In "System Properties" I checked "Allow Remote Assistance...", on Remote Desktop is second option "Allow Connections from computers running any version of RD".

Remote laptop has username+password.

Also I switch off Firewall on laptop and firewall on router just to try and nothing happen. Got message "Remote Desktop can`t connect to the remote computer..."

I'm really stuck on this and any help will be appreciated.

Jason Paddle

Posted 2012-06-13T08:56:07.923

Reputation: 593

"at home laptop is with Windows 7"... Windows 7 what... Professional? Ultimate? Because you won't be able to RDP into Windows 7 Home Premium. Just like XP Home and Vista Home Premium, Windows 7 Home Premium doesn't include all the necessary files to accept RDP connections. Doesn't matter what the checkbox says. You'd have to hack your version of Win 7 home to think it was Pro, and even then, some report that SP1 breaks the hack. http://andrewblock.net/2010/02/23/enable-remote-desktop-on-windows-7-home-premium-64-32-bit

– Bon Gart – 2012-06-13T09:46:23.387

Home laptop is - Windows 7 Ultimate. Work PC is Windows 7 Proffesional. I`m sorry forgot to mention. – Jason Paddle – 2012-06-13T09:49:41.383

no problem. Just making sure. – Bon Gart – 2012-06-13T10:14:28.363

Answers

2

If you have a NAT router, disabling the router firewall may not be enough. Did you set up a port forwarding rule?

To be able to connect to your laptop at home, you have to set up a port forwarding rule which forwards an external port of your choice to the internal port 3389 (remote desktop) of your laptop.

Let's say your external ip is 1.2.3.4 and the internal ip of your laptop is 192.168.0.20. You could then create the following forwarding rule:

1.2.3.4:55555 -> 192.168.0.20:3389

This would forward external port 55555 to the remote desktop port of your laptop.

If you correctly disabled the firewalls on your router and laptop, you should be able to get a remote desktop connection from work using 1.2.3.4:55555.

speakr

Posted 2012-06-13T08:56:07.923

Reputation: 3 379

OK i will try this.

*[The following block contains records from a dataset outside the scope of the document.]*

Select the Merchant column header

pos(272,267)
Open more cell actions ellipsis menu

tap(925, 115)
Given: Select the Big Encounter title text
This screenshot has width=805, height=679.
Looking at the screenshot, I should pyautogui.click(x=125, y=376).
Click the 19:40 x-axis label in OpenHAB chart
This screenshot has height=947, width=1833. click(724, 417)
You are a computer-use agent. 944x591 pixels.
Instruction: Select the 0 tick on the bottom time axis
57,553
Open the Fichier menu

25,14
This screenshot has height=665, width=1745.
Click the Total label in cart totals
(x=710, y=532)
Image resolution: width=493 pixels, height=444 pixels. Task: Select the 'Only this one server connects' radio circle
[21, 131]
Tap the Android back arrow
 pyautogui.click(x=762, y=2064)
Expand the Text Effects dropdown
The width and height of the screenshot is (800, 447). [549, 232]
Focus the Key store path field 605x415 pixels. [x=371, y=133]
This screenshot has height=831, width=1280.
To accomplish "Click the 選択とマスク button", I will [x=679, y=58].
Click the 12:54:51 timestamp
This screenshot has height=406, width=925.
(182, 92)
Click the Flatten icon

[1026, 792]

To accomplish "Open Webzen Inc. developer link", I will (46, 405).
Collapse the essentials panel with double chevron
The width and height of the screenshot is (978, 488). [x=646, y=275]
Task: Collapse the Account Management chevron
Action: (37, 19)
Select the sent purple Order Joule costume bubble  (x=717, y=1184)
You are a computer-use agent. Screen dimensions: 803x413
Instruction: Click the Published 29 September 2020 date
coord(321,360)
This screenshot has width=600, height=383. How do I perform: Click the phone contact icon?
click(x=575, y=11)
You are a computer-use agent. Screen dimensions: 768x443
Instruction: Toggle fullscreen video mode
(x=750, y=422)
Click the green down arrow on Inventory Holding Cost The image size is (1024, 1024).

What port i need to put on external- 55555 ? or other ? – Jason Paddle – 2012-06-13T09:19:18.223

I can't see where in router i can set this rules. Router is MSI RG54SE II. In menu 'Forwarding' i have 'Virtual Servers', 'Port Triggering', 'DMZ' and 'UPnP' – Jason Paddle – 2012-06-13T09:31:06.350

@JasonPaddle Go to Virtual Servers, add a new one. Then choose Service Port 3389 and insert the internal ip of your laptop as IP Address. Choose TCP as Protocol and Status enabled. This way you will forward external port 3389 to internal port 3389 of your laptop. – speakr – 2012-06-13T10:30:21.537

done, but still no connection Image

– Jason Paddle – 2012-06-13T10:52:52.253

@JasonPaddle You can try a port scan e.g. with nmap to see if port 3389 is really open: If you get a port filtered result, some firewall is still blocking. If you get a port closed result, your port forwarding works and your firewalls are disabled, but your remote desktop service is not enabled.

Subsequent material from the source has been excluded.